I don't deserve mercy, Lord. I don't deserve a family or even a good night's sleep, but I'm asking you to stop the Golden Order.

“Amen,” he said out loud. He closed the book and put it back in the drawer. As he slid it shut, Dan strode into the office. The men traded a look but neither spoke. Matt had to give Dan credit for being wise. Some things were personal for a man. Others were downright humbling. Reading psalms counted as humbling.

Dan scratched his neck.

Matt yawned.

Silence stretched until Dan poured coffee for himself. “Nice day, isn't it?”

“Yep.”

And that's all they said. It was all Matt
could
say, at least for now.

 

For the hundredth time, Pearl looked out her bedroom window at the moonlit street. Leaves skittered with the endless wind, but nothing else moved. The nearby houses were dark with sleep and quiet beneath the November sky.

The clock chimed eleven times and she sighed. Her father still wasn't home. He'd gone to a special meeting of the Golden Order, though why he'd become involved with the contentious group, Pearl couldn't fathom. Her father believed in pouring oil on troubled waters. The Golden Order was more inclined to put a match to tinder, yet he'd become a supporter. Why? Tonight she intended to find out.

But first he had to come home.

She was close to marching to the meeting hall herself when a fancy black carriage rolled down the street. Franklin
Dean had driven a similar brougham all over Denver, and she'd ridden in it many times. Like the one coming down the street, it had a hard top, square glass windows and ornate lamps on the sides. A driver sat on the high seat, guiding two matched grays as they clopped down the street.

When the carriage halted in front of Carrie's house, the driver jumped down and opened the door. To Pearl's astonishment, a man wearing a black derby climbed out and shook hands with another man she couldn't see. As the carriage departed, he turned up the walkway and she saw her father's face. Pearl knew what the derby meant. He'd become involved in something ugly, but why? Chills erupted on her skin like blisters. They popped and stung until she pressed her hands to her cheeks in horror.

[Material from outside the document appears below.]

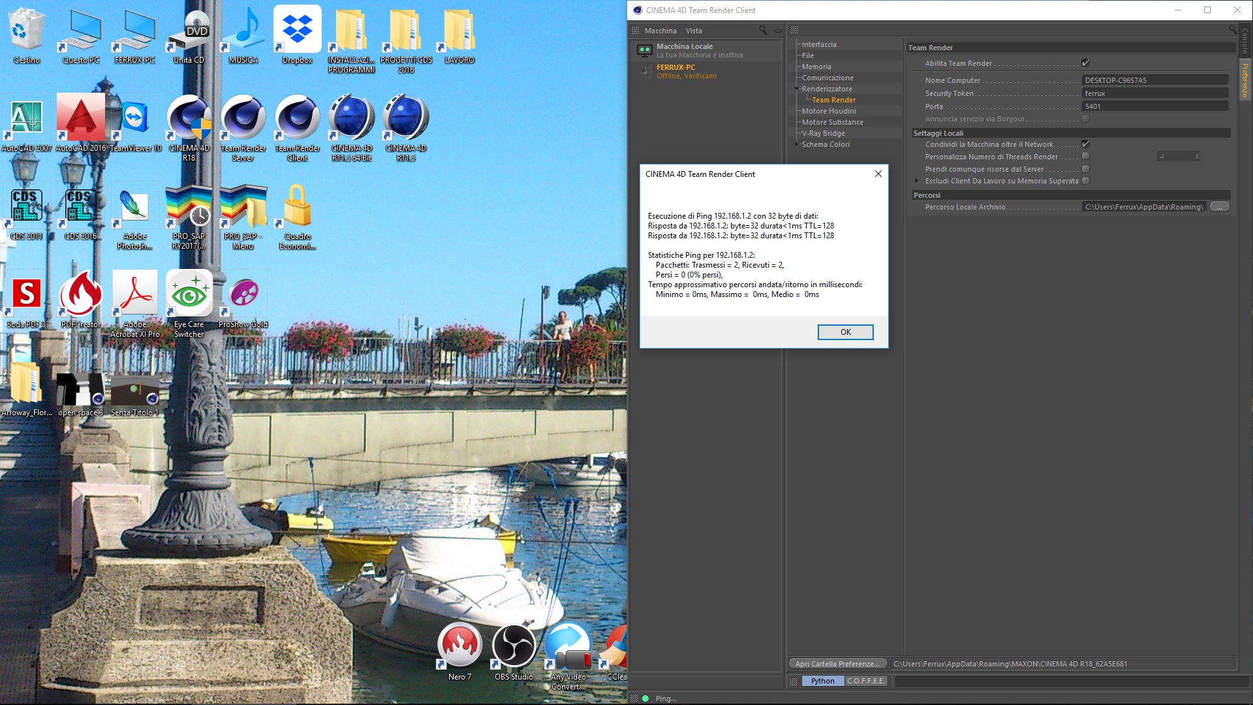The image size is (1253, 705).
Task: Click the magnifier icon in machine panel
Action: pos(762,30)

She listened to the creak of the front door, then her father's footsteps as he climbed the stairs. After his bedroom door closed, she raced down the hall, barged into his room and shouted in a whisper,
“Are you out of your mind!”

He looked at her as if she were a stranger. “I thought you'd be asleep.”


Asleep?
How am I supposed to
sleep
when you're running around Cheyenne in the middle of the night!” She started to pace. “The Golden Order! Papa, you said yourself they're a bunch of troublemakers!”

“It's not what you think.”

She pointed at the derby he'd set on the bed. All the pieces came together. The vigilantes and the Golden Order were one and the same. “If it's not what I think, why are you wearing
that?

“Calm down, princess.”

“NO!”

Between her father's news and Jasper's prissiness, she'd had enough aggravation to last a lifetime. Adding to the
upset, Toby had screamed half the evening with colic. Most irritating of all, Matt hadn't visited the store in days. He'd walked by and looked in the window, but he'd sent Dan inside to talk to her. Even Dan had annoyed her. He'd asked her if Carrie liked stage plays. Of course Carrie liked stage plays! So did Pearl. She also liked Matt, who had forgotten about her.

She put her hands on her hips. “I don't understand, Papa. If that hat means what I think, you've lost your mind.”

“I most certainly haven't,” he replied. “But neither do I have to answer to you.”

“But—”

“I'm your father, Pearl. Not a child.”

“Papa, I'm worried about you.”

He walked to her side and spoke as if sharing a secret. “I know how this looks, Pearl. I'm asking you to trust me.”

“I want to, but I'm scared.” With good cause, she thought. “What are you doing?”

He shook his head.

She had only begged once in her life. She'd pleaded with Franklin Dean to stop unbuttoning her dress. She begged now because she feared losing her father. “Please, Papa. Tell me what's going on.”